Highest natural point in Nevada, U.S.

Boundary Peak is a mountain in Esmeralda County, Nevada, United States. With a peak elevation of 13147 ft, it is the highest natural point in the state of Nevada.

==Geography==
Boundary Peak is the northernmost peak of 13,000 feet or greater elevation within the White Mountains. The summit is located in Esmeralda County of southwestern Nevada, and is within the Boundary Peak Wilderness of the Inyo National Forest. It is less than half a mile (1 km) from the California state line, which is how it derived its name.

While it is the highest point in Nevada, the considerably taller Montgomery Peak (13441 ft) is less than 1 mi away, across the state line in California. By most definitions Boundary Peak, which has a prominence of only 253 ft, is considered to be a sub-peak of Montgomery Peak.
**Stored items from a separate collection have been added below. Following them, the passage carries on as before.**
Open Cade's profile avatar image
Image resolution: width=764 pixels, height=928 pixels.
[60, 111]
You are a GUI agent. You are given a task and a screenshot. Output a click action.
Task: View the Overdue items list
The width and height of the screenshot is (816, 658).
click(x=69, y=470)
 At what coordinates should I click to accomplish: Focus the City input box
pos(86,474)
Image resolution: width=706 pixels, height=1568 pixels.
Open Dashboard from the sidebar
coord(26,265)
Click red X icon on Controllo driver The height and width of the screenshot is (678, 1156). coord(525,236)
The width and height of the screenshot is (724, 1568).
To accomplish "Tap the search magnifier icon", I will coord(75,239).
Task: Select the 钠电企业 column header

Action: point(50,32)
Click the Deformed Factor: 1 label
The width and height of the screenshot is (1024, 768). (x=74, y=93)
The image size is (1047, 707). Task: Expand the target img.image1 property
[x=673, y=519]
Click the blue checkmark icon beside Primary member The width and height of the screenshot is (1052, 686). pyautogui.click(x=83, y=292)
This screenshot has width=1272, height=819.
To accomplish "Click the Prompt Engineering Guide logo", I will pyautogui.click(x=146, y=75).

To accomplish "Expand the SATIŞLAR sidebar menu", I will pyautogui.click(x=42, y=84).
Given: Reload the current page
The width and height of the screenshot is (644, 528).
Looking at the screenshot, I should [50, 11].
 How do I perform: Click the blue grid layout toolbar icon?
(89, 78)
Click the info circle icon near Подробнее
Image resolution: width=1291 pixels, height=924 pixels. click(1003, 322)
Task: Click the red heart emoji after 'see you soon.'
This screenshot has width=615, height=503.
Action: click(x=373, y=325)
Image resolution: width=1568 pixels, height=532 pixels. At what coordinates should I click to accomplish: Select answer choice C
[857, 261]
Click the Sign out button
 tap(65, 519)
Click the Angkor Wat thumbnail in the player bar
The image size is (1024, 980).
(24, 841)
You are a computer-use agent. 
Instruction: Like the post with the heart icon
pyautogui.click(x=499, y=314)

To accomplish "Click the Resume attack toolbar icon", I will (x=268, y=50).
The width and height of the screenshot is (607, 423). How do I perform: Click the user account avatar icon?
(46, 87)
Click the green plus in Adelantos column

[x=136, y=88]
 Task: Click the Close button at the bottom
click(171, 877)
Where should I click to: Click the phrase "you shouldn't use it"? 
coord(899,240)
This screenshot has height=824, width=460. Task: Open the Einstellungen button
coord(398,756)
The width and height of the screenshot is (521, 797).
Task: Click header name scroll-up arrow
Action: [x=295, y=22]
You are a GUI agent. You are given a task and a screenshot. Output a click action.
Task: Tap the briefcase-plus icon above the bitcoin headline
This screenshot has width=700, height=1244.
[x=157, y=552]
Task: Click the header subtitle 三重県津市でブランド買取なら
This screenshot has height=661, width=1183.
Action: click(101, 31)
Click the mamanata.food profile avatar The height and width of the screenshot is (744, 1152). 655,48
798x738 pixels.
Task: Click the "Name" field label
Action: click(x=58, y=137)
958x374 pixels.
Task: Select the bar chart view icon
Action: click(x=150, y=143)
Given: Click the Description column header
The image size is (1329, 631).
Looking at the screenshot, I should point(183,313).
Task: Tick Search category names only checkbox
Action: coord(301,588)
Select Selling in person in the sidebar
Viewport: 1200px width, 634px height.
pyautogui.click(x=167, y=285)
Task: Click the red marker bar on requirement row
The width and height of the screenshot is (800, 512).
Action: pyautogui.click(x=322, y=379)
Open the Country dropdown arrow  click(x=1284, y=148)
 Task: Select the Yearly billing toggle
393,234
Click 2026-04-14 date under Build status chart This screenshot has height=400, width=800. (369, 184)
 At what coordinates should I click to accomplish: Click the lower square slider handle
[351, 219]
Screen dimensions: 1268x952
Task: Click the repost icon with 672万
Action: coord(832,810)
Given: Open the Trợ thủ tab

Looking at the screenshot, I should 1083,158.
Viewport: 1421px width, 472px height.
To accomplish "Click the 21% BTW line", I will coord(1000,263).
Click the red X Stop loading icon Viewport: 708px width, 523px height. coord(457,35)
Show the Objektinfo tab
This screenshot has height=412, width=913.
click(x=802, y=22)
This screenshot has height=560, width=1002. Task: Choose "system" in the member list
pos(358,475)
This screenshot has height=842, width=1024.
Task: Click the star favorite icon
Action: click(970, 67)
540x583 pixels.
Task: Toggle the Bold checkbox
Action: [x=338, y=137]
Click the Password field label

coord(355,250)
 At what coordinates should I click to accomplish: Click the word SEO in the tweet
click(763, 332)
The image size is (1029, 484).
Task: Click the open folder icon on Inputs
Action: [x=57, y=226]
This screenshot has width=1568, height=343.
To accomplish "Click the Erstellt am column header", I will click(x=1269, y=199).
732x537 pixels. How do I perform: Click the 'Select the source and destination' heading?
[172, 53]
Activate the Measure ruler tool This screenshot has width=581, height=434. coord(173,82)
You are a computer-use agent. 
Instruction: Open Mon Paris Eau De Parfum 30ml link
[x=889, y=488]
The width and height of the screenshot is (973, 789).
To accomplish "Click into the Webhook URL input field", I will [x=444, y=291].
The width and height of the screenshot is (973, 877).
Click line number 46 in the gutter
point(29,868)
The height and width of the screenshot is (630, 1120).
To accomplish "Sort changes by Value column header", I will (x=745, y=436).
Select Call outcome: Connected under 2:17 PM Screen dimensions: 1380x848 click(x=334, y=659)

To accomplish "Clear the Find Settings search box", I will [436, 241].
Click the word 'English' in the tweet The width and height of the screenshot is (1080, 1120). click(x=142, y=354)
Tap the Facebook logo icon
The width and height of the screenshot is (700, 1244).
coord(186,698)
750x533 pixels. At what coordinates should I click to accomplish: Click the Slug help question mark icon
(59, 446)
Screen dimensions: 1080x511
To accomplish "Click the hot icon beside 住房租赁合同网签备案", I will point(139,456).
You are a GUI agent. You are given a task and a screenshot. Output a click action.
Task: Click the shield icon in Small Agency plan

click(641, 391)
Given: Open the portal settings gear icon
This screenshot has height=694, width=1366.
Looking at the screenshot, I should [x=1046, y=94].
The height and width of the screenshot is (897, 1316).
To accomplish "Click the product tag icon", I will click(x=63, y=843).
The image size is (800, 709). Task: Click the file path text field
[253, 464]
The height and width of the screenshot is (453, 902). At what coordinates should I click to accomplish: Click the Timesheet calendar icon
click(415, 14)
Boundary Peak is only 82 ft taller than Wheeler Peak, which is located in Great Basin National Park, White Pine County in eastern Nevada. By most definitions, Wheeler Peak is the tallest independent mountain within Nevada.

===Climate===

Climate data for Boundary Peak 37.8358 N, 118.3558 W, Elevation: 12,651 ft (3,856 m) (1991–2020 normals)
| Month | Jan | Feb | Mar | Apr | May | Jun | Jul | Aug | Sep | Oct | Nov | Dec | Year |
| Mean daily maximum °F (°C) | 26.6 (−3.0) | 23.8 (−4.6) | 27.2 (−2.7) | 30.9 (−0.6) | 39.0 (3.9) | 51.6 (10.9) | 59.4 (15.2) | 58.5 (14.7) | 50.5 (10.3) | 41.4 (5.2) | 33.0 (0.6) | 25.6 (−3.6) | 39.0 (3.9) |
| Daily mean °F (°C) | 17.8 (−7.9) | 15.3 (−9.3) | 18.1 (−7.7) | 21.3 (−5.9) | 27.6 (−2.4) | 38.2 (3.4) | 45.3 (7.4) | 44.4 (6.9) | 39.7 (4.3) | 31.8 (−0.1) | 24.0 (−4.4) | 17.5 (−8.1) | 28.4 (−2.0) |
| Mean daily minimum °F (°C) | 9.1 (−12.7) | 6.7 (−14.1) | 9.1 (−12.7) | 11.7 (−11.3) | 16.3 (−8.7) | 24.8 (−4.0) | 31.1 (−0.5) | 30.2 (−1.0) | 28.9 (−1.7) | 22.2 (−5.4) | 15.1 (−9.4) | 9.4 (−12.6) | 17.9 (−7.8) |
| Average precipitation inches (mm) | 1.81 (46) | 2.34 (59) | 2.48 (63) | 1.49 (38) | 1.90 (48) | 0.62 (16) | 0.93 (24) | 0.96 (24) | 0.46 (12) | 1.12 (28) | 0.72 (18) | 2.26 (57) | 17.09 (433) |
Source: PRISM Climate Group

==Climbing==
This peak is most often climbed from the Nevada side. From there, a climber may scramble the ridge connecting to Montgomery Peak. It is recommended that the U.S. Forest Service (Inyo National Forest) be contacted so they can provide climbing information.